This documentation does not apply to the most recent version of Splunk.
This documentation applies to the following versions of Splunk: 3.3 , 3.3.1 , 3.3.2 , 3.3.3 , 3.3.4 , 3.4 , 3.4.1 , 3.4.2 , 3.4.3 , 3.4.5 , 3.4.6 , 3.4.8 , 3.4.9 , 3.4.10 , 3.4.11 , 3.4.12 , 3.4.13
The host value of an event is the hostname or IP address of the network host which originated the event. When Splunk is running on the server where the event occurred the assignment of host is straight forward. The default name is the host of the Splunk server. Host is added as a tag to all events in Splunk's index.
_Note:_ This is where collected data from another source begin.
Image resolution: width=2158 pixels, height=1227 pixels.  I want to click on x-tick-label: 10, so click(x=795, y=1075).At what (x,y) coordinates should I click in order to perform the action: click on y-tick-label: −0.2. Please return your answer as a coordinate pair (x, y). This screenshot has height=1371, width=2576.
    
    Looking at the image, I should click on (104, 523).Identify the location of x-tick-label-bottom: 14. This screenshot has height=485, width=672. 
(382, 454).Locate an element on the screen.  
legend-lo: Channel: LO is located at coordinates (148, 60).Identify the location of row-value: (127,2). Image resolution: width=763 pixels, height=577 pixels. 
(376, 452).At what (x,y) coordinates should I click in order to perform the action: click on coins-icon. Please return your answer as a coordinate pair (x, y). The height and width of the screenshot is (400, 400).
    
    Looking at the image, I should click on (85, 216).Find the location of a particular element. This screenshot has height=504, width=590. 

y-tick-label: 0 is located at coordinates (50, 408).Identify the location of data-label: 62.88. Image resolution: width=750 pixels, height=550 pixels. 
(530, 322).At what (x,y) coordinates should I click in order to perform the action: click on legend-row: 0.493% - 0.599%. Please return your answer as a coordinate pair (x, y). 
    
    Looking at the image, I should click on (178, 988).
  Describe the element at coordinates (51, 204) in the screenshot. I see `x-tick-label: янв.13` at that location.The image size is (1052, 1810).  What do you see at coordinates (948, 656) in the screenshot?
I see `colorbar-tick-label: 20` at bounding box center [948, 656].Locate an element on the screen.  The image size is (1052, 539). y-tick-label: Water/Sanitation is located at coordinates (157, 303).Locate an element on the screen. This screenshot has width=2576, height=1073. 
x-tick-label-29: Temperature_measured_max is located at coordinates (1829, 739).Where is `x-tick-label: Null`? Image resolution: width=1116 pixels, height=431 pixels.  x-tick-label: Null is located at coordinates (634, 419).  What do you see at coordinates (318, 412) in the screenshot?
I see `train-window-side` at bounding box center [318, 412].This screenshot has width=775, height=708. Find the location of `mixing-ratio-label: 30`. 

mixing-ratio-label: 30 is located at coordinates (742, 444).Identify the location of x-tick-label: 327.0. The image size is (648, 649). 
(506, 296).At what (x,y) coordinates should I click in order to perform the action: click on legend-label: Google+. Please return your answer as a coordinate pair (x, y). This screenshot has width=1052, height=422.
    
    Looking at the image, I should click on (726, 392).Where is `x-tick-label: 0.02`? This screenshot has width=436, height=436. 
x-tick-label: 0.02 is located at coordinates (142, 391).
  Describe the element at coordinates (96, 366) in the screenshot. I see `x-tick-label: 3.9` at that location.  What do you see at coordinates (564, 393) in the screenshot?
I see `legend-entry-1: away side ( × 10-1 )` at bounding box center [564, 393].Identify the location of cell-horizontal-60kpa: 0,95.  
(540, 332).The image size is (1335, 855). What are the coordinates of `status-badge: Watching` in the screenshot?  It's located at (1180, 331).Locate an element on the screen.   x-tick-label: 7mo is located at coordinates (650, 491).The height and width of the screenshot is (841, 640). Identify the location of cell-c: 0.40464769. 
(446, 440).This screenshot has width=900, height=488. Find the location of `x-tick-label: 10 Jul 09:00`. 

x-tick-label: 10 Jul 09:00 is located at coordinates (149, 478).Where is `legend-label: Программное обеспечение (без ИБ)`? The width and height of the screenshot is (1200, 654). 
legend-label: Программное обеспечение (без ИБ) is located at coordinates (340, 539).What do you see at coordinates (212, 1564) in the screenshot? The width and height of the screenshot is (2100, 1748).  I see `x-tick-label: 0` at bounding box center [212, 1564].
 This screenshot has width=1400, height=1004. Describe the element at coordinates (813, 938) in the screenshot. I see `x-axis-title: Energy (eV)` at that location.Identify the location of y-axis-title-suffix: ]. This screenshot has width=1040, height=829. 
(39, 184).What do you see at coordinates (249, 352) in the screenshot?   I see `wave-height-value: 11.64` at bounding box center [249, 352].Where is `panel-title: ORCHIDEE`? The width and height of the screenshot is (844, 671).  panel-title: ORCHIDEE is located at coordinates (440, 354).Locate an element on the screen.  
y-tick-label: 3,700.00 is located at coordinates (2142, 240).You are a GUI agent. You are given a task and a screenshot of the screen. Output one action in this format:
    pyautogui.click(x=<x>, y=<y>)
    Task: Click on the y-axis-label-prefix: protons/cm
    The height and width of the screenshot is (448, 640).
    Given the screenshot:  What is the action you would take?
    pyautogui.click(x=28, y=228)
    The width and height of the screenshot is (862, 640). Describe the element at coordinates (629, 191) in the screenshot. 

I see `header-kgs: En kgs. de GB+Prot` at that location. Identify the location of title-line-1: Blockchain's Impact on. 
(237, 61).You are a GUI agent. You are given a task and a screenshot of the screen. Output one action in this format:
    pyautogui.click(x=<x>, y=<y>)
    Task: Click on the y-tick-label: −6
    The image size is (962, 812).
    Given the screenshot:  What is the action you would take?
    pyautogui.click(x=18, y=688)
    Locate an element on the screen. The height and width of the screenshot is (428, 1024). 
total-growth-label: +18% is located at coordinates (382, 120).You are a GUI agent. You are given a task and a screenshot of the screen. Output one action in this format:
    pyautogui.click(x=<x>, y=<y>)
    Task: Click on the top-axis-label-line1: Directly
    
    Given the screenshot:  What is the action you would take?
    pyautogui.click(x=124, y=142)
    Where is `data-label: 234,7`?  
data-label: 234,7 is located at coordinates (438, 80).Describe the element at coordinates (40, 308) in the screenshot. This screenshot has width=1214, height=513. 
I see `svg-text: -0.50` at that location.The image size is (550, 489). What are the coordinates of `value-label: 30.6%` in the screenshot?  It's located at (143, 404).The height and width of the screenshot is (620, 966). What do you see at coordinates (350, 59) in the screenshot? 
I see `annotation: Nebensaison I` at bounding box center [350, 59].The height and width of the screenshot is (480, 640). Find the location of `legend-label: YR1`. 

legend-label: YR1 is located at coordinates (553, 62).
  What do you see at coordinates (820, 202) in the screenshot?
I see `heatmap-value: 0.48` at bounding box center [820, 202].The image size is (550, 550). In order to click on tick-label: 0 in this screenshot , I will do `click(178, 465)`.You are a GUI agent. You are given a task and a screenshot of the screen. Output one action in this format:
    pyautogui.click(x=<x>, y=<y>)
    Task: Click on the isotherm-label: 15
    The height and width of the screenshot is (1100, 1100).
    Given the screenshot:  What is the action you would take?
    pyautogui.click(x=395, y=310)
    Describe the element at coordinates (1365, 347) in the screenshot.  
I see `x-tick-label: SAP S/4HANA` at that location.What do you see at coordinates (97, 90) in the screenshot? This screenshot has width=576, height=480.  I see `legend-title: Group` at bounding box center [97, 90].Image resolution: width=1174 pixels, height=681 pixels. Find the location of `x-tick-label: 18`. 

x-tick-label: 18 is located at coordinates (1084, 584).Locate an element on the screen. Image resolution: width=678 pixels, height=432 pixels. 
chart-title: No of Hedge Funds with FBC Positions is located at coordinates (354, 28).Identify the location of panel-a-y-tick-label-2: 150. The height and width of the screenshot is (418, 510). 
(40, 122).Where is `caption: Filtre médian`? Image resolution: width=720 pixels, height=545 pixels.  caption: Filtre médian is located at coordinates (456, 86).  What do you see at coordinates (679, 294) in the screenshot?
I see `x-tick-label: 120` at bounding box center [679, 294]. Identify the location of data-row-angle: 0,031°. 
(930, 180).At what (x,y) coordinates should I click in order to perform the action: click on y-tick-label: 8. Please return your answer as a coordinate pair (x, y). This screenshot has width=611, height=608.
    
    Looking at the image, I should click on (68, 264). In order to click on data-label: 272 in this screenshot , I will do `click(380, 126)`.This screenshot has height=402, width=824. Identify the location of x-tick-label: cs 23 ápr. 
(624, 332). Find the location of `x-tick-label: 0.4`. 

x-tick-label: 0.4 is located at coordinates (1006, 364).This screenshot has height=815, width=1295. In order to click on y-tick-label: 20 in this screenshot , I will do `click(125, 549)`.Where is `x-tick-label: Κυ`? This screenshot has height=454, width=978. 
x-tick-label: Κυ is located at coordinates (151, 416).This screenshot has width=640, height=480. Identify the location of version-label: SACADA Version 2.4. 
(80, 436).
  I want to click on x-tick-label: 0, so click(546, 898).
Change the default host value via Splunk Web. Click on the Admin button in the upper right hand corner. Select Server: View Settings. Change the Default host name under the Datastore section. This sets the host tag for all events that don't receive any other host name.
This host assignment is written in inputs.conf during installation. Modify the host entry by editing $SPLUNK_HOME/etc/system/local/inputs.conf.
This is the format of the host assignment in inputs.conf:
host = <string>
* This is a shortcut for MetaData:Host = <string>. It sets the host of
events from this input to be the specified string. "host::" is
automatically prepended to the value when this shortcut is used.
Set your own host value by changing the entry for <string>.